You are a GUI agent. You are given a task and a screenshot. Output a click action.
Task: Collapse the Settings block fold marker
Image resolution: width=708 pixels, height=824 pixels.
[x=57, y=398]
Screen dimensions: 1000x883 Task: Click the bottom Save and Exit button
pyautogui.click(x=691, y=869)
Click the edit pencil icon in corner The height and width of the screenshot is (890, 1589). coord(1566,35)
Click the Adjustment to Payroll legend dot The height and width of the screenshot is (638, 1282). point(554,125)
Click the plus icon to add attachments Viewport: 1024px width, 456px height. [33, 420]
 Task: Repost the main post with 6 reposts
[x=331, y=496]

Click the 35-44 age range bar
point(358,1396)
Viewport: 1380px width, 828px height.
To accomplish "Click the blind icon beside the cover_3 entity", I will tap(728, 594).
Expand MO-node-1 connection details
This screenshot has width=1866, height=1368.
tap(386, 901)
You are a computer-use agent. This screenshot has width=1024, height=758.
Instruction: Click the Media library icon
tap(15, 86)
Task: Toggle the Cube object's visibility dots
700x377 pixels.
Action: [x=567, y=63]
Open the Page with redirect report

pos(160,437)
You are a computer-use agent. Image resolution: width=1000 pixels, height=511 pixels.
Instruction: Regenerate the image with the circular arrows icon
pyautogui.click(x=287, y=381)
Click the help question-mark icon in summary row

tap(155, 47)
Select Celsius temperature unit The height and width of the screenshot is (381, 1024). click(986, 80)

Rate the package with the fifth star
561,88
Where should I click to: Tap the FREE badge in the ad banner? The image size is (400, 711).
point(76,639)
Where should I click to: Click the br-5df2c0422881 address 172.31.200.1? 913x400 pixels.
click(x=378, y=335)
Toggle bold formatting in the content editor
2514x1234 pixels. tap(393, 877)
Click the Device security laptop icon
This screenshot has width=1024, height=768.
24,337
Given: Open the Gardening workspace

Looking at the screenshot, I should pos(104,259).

- _Exercise details_: Reproduce all of the material above line for line, without changing anything.

- _Written answer_:
You are a GUI agent. You are given a task and a screenshot. Output a click action.
Task: Collapse the Settings block fold marker
Image resolution: width=708 pixels, height=824 pixels.
[x=57, y=398]
Screen dimensions: 1000x883 Task: Click the bottom Save and Exit button
pyautogui.click(x=691, y=869)
Click the edit pencil icon in corner The height and width of the screenshot is (890, 1589). coord(1566,35)
Click the Adjustment to Payroll legend dot The height and width of the screenshot is (638, 1282). point(554,125)
Click the plus icon to add attachments Viewport: 1024px width, 456px height. [33, 420]
 Task: Repost the main post with 6 reposts
[x=331, y=496]

Click the 35-44 age range bar
point(358,1396)
Viewport: 1380px width, 828px height.
To accomplish "Click the blind icon beside the cover_3 entity", I will tap(728, 594).
Expand MO-node-1 connection details
This screenshot has width=1866, height=1368.
tap(386, 901)
You are a computer-use agent. This screenshot has width=1024, height=758.
Instruction: Click the Media library icon
tap(15, 86)
Task: Toggle the Cube object's visibility dots
700x377 pixels.
Action: [x=567, y=63]
Open the Page with redirect report

pos(160,437)
You are a computer-use agent. Image resolution: width=1000 pixels, height=511 pixels.
Instruction: Regenerate the image with the circular arrows icon
pyautogui.click(x=287, y=381)
Click the help question-mark icon in summary row

tap(155, 47)
Select Celsius temperature unit The height and width of the screenshot is (381, 1024). click(986, 80)

Rate the package with the fifth star
561,88
Where should I click to: Tap the FREE badge in the ad banner? The image size is (400, 711).
point(76,639)
Where should I click to: Click the br-5df2c0422881 address 172.31.200.1? 913x400 pixels.
click(x=378, y=335)
Toggle bold formatting in the content editor
2514x1234 pixels. tap(393, 877)
Click the Device security laptop icon
This screenshot has width=1024, height=768.
24,337
Given: Open the Gardening workspace

Looking at the screenshot, I should pos(104,259).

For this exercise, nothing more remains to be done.